Citation : 2021 Latest Caselaw 20981 Mad
Judgement Date : 21 October, 2021

Madras High Court
Nagasamy vs Thangammal on 21 October, 2021
                                                                                  S.A.(MD)No.144 of 2005


                          BEFORE THE MADURAI BENCH OF MADRAS HIGH COURT

                                                   DATED : 21.10.2021

                                                         CORAM

                            THE HONOURABLE MR.JUSTICE G.R.SWAMINATHAN

                                                  S.A.(MD)No.144 of 2005

                Nagasamy                                               ... Appellant


                                                           Vs.

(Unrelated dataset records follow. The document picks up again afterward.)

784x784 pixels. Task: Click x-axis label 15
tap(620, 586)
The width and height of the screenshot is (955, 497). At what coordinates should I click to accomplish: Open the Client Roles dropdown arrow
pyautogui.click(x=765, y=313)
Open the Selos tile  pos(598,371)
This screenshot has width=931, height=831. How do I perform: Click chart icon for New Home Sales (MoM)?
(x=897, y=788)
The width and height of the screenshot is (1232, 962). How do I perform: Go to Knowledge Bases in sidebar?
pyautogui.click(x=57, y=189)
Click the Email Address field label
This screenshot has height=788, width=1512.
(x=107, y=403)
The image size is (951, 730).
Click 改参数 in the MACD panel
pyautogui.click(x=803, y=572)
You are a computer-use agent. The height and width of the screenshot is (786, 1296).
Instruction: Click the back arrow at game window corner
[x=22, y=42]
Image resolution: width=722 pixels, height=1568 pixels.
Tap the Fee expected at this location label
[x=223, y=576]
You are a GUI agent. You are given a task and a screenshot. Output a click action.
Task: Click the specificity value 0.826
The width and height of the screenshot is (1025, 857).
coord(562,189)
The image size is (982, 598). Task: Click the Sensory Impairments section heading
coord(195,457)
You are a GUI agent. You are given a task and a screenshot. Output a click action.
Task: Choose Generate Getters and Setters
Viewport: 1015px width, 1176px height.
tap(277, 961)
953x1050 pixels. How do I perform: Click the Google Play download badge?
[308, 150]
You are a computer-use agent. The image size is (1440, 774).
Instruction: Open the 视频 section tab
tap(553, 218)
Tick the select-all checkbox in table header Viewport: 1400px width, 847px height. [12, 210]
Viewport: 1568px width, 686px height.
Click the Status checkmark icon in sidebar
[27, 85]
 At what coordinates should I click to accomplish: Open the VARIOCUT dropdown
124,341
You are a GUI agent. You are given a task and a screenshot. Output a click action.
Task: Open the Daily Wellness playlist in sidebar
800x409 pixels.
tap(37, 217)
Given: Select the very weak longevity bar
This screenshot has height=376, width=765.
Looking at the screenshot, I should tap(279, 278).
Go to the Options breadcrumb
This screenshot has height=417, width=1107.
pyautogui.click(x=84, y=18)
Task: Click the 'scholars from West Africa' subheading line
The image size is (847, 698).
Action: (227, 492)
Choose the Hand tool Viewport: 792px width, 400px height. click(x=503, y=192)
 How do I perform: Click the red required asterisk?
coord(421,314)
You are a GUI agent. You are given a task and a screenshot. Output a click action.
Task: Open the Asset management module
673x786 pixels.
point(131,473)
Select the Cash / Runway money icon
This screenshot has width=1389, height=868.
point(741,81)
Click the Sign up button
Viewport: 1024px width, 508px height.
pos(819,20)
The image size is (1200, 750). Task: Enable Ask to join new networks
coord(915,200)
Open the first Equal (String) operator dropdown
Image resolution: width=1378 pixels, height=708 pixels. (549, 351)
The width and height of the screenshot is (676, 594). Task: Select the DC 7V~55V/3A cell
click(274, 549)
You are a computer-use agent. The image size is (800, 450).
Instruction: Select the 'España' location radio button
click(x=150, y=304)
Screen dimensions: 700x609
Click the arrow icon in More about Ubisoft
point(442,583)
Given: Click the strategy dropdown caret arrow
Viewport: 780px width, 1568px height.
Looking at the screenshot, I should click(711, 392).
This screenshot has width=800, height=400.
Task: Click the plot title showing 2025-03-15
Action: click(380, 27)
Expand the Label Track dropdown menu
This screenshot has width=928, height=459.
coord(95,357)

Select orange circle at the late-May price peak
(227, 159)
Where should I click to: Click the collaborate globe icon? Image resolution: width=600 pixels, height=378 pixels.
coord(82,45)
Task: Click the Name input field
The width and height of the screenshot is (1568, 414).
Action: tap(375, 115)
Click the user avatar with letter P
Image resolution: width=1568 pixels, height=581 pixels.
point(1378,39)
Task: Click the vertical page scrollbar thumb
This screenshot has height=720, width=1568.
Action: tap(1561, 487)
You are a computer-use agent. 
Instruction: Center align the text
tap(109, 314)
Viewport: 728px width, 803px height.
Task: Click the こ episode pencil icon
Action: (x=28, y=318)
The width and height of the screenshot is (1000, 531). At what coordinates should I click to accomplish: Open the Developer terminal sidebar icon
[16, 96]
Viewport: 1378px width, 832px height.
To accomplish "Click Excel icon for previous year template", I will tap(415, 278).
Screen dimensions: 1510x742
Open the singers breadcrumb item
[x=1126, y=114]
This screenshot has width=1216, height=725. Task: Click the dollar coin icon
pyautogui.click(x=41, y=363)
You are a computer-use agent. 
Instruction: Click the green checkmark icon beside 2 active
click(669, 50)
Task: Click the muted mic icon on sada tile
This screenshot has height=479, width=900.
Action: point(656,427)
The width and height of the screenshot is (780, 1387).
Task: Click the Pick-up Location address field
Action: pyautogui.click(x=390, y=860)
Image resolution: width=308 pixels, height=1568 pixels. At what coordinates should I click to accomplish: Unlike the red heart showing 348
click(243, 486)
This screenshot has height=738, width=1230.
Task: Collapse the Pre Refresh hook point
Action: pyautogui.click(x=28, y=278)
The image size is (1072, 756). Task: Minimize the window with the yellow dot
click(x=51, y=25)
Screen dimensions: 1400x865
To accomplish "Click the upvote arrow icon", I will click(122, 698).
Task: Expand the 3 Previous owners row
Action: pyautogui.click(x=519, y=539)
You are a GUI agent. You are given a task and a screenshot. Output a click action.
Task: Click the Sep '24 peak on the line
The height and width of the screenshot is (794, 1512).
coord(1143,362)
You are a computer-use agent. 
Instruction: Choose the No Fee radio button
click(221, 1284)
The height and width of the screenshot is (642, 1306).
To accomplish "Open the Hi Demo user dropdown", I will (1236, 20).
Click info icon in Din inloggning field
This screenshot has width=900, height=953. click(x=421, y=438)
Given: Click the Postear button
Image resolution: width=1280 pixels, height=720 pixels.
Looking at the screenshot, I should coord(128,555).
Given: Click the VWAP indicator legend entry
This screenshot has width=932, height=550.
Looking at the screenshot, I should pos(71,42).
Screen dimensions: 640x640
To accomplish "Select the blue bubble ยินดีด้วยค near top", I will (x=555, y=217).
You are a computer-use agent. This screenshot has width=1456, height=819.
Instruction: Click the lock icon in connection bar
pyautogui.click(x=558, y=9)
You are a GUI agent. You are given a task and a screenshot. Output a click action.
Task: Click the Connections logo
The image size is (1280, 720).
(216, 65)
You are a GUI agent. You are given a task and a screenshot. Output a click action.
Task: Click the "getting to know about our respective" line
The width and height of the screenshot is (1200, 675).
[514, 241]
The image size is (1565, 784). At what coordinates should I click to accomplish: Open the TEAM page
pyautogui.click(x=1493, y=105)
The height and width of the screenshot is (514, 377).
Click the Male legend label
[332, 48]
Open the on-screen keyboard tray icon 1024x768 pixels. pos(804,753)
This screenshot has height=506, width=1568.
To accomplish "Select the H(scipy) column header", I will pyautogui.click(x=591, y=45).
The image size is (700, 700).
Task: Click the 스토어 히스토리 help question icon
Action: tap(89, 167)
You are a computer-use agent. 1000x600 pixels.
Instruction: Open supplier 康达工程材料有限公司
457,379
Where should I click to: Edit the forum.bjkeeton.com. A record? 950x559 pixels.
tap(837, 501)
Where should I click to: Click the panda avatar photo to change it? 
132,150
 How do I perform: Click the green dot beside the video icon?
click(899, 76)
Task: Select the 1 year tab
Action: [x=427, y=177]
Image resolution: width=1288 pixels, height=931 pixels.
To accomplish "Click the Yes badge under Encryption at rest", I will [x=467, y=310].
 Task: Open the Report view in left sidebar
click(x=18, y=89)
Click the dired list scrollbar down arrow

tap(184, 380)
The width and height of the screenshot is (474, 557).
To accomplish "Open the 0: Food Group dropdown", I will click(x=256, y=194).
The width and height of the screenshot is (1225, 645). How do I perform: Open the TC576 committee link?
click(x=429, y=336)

                1.Thangammal
                2.Ramamoorthy                                           ... Respondents



                Prayer : Second Appeal filed under Section 100 of Civil Procedure Code,
                against the judgment and decree passed in A.S.No.56 of 2003 dated 01.12.2003
                on the file of the Principal District Court, Ramanathapuram, confirming the
                judgment and decree of the Principal District Munsif Court, Ramanathapuram
                in O.S.No.135 of 2000 dated 17.09.2002.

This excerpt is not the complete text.